Establishment of the HPID was directed by the Health Insurance Portability and Accountability Act (HIPAA), and reiterated by the Affordable Care Act (ACA), to facilitate the standardization of electronic health care transactions. However, when the rule was set to take effect in November 2014, HHS postponed its enforcement in the face of growing concern from health plans and providers alike.

Testimony at the most recent hearing “overwhelmingly affirmed that there is no longer an industry need for the HPID in the HIPAA standard transaction sets,” according to the letter from NCVHS Chair William Stead. “Testifiers concurred that the transaction routing challenges of two decades ago have been resolved by the industry and that implementation of the HPID would be disruptive, costly, and counterproductive to administrative simplification.”
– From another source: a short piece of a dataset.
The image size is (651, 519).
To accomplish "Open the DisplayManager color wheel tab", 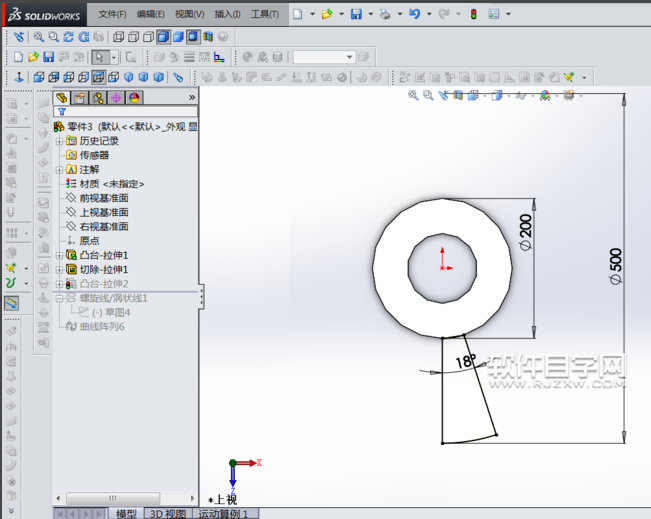I will coord(134,97).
Therefore, NCVHS recommended that HHS:

  1. Rescind its September 2012 final rule that required health plans to obtain and use the HPID;
  2. Communicate this intention to all industry stakeholders as soon as the decision is made, with guidance on the rescission’s effect; and
  3. Continue its “enforcement discretion” policy until the formal rescission of the rule is published.

NCVHS acknowledged that HHS has had additional uses in mind for the HPID, including enforcement of a proposed requirement for health plans to certify compliance with HIPAA transaction standards. “As industry needs or policy objectives become clearer, NCVHS may consider non-transaction applications of a health plan identifier for consideration in its future work plans,” according to the letter.

The HPID rule established a unique health plan identifier for HIPAA-covered health plans, and an “other entity” identifier for entities like third-party administrators that are not health plans but perform plan functions. Employer-sponsored group health plans (both fully insured and self-insured) were to obtain their own HPIDs.

NCVHS, an advisory committee made up of stakeholders across the health care industry, was designated by HIPAA and the ACA to advise HHS on standard transactions, identifiers, and data privacy issues.